Name That “Move”
There
are so many creative yet intelligent moves
one uses when writing period. Every writing piece should have a purpose
especially when it’s to persuade whoever the paper is intended for. In this
student’s recommendation letter written by her teacher, the teacher uses her
teaching experience when she explains how in her fifteen years of teaching the
student she recommending is one of the best she has ever encountered. This move (citifying position) highlights to the reader that this
teacher has a lot of experience and for two, in all her fifteen years as a
teacher the student she is recommending must be special if she only mentioning
this specific student as one of the best she’s come across. The writer goes
into specifics on why the student (Stacy) sticks out so much by stating,
“Stacy is a
perceptive, sharp, quick individual with a high aptitude for math and science” {seeing that the program the
student is trying to get into is engineering} this helps Stacy’s case even more
because they play a big part in engineering.
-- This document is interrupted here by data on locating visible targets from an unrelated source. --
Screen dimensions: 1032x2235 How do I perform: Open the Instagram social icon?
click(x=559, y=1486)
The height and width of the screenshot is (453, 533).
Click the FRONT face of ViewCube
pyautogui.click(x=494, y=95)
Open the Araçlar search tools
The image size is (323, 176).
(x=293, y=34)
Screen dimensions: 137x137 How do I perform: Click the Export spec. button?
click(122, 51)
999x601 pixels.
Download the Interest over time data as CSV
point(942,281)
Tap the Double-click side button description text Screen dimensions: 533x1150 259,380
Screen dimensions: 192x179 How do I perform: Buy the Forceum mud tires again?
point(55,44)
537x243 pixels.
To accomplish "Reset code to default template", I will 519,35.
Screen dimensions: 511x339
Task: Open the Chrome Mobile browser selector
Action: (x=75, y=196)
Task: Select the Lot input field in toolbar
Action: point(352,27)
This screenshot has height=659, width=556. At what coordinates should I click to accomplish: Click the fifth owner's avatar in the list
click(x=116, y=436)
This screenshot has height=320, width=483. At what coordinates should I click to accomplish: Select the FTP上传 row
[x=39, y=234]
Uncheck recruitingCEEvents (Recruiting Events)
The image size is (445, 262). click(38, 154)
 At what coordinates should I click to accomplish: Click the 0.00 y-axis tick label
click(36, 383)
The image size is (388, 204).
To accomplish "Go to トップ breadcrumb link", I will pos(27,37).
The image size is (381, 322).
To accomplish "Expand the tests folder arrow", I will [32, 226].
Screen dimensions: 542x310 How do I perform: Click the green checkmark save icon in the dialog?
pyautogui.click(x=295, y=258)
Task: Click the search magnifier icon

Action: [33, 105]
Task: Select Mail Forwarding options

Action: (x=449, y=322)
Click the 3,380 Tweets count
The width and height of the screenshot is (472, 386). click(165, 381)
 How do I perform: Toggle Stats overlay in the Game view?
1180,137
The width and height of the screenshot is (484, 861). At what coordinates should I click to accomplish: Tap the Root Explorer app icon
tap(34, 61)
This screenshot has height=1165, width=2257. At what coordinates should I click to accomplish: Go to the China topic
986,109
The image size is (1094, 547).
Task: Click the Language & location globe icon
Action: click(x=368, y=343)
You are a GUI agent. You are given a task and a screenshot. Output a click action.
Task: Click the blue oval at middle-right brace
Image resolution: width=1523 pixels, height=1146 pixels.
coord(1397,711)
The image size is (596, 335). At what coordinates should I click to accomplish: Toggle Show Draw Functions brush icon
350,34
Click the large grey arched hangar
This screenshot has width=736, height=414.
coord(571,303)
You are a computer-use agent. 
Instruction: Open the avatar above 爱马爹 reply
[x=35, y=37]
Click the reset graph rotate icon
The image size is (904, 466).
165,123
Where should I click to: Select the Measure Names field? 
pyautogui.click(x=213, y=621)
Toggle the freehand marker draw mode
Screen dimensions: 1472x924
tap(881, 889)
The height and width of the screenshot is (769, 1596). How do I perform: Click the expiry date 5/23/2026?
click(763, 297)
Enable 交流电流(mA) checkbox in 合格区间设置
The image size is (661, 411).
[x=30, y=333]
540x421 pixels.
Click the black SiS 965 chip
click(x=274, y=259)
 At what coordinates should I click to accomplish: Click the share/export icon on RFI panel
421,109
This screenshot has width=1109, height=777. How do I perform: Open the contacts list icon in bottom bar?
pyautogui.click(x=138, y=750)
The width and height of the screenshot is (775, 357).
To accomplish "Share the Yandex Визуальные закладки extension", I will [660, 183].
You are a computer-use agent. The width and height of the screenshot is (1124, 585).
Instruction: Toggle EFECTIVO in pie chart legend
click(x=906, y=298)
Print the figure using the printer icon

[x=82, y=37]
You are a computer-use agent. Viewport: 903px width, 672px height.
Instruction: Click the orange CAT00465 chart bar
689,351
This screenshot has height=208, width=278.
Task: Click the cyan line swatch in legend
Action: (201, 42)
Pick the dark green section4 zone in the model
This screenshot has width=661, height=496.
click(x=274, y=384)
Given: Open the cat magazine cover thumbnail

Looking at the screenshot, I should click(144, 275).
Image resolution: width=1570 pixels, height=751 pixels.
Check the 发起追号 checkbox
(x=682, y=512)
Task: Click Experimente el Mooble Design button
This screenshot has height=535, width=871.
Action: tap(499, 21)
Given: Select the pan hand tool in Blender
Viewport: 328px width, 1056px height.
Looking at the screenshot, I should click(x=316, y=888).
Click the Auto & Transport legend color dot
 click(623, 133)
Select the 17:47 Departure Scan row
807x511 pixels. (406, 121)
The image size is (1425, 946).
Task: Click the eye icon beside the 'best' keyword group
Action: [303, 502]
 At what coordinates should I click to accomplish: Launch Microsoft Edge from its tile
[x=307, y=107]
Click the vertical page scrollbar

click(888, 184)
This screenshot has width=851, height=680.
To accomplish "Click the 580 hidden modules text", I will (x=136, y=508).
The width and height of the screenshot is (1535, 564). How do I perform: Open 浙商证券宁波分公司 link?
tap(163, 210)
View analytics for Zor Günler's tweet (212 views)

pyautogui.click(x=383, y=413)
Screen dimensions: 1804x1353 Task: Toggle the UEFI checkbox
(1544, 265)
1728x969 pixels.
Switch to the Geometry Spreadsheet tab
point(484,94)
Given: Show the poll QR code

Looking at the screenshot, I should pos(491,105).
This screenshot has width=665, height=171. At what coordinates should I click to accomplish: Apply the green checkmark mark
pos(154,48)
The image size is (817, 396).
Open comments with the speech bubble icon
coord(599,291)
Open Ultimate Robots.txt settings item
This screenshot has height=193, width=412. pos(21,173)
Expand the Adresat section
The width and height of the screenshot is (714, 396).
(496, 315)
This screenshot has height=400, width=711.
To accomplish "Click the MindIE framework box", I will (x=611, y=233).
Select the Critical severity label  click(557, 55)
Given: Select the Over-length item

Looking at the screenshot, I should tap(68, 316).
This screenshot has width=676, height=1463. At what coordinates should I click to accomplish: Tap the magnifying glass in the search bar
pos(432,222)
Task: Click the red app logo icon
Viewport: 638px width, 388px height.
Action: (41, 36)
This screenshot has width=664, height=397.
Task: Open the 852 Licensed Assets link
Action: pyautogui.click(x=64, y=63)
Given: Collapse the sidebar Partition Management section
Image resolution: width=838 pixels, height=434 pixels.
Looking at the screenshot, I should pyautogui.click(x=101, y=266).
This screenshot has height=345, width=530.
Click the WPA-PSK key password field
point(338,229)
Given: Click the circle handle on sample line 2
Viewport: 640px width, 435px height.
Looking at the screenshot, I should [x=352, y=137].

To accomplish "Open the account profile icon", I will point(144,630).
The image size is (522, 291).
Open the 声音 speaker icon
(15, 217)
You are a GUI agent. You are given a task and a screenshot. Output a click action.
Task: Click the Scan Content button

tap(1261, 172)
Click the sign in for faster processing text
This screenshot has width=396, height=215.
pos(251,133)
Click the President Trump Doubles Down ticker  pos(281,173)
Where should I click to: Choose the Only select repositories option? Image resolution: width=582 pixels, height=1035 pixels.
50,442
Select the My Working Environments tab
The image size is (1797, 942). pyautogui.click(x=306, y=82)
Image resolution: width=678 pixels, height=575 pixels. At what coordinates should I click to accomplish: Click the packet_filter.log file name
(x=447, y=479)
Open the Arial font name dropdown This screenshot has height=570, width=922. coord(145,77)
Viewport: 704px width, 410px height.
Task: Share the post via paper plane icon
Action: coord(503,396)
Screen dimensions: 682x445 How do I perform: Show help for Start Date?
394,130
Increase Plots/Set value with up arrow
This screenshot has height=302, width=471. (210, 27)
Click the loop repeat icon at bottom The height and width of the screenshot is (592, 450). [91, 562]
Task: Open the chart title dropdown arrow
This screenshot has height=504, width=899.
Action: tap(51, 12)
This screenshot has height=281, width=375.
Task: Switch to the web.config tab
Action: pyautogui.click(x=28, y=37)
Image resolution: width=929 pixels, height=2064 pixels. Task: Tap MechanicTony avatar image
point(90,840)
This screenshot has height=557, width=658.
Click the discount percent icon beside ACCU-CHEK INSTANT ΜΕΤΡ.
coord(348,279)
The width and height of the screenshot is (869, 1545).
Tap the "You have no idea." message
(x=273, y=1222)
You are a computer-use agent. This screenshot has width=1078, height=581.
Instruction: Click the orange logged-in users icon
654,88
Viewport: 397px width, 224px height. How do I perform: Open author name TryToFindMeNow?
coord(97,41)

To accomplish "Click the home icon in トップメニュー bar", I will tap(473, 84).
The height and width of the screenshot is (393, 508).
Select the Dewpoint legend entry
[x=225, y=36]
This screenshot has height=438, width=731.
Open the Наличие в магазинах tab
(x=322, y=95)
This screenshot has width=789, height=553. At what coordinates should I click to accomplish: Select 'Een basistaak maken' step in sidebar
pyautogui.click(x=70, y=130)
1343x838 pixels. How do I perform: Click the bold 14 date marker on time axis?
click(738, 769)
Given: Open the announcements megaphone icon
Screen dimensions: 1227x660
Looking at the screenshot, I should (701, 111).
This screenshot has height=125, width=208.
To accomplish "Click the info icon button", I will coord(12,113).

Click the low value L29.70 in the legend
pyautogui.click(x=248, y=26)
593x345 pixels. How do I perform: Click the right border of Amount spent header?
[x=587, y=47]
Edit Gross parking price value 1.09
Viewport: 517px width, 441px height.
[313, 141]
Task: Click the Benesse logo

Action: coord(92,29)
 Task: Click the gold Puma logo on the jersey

Another interesting move (personal level) the writer made was that she
used the some of the student’s characteristics to scream out to the reader that
not only would you be getting an educated student to your program but a great
person as well. For example, the teacher states, “She's an active, outgoing
presence in class with a great sense of humor”. She also includes “Stacy's the
perfect person to get a group project rolling, but she also knows how to sit
back and let others take the lead”. Just another way to stick-out to
the reader even more.
What this recommendation also
include is a move I would like to call an ongoing
compliment. One should not expect anything less out of a recommendation
letter. The sole purpose to pinpoint most or all of the good thing that
specific person can bring to your university, organization, job and etc. In
this case the writer precisely informed the intended reader about what the student
can bring to their program while intelligently persuading the reader to accept
the student into the program. One move
I
thought the writer could of included in this paper is a move an article called, “They Say, I Say” calls [Entertaining
Objectives]. This would be courageous “move” by the writer because of the
purpose of the writing but it would entertain, if you will how one may see the
other side of the spectrum. I would like to say that after reading this recommendation
letter I really persuaded that this student would be a great fit for an engineering
program after reading what Stacy (the student) would be bringing to the table.
Then again I’m not the intended reader that would be making the final decision on
her acceptance am I? The teacher concluded he recommendation by stating the
reader can reach out to her directly through via email if whomever reading had
anything they would like to comment on. Now I would like to conclude that the moves the writer decided to make in this piece worked very well with what
she was trying to get across to the reader.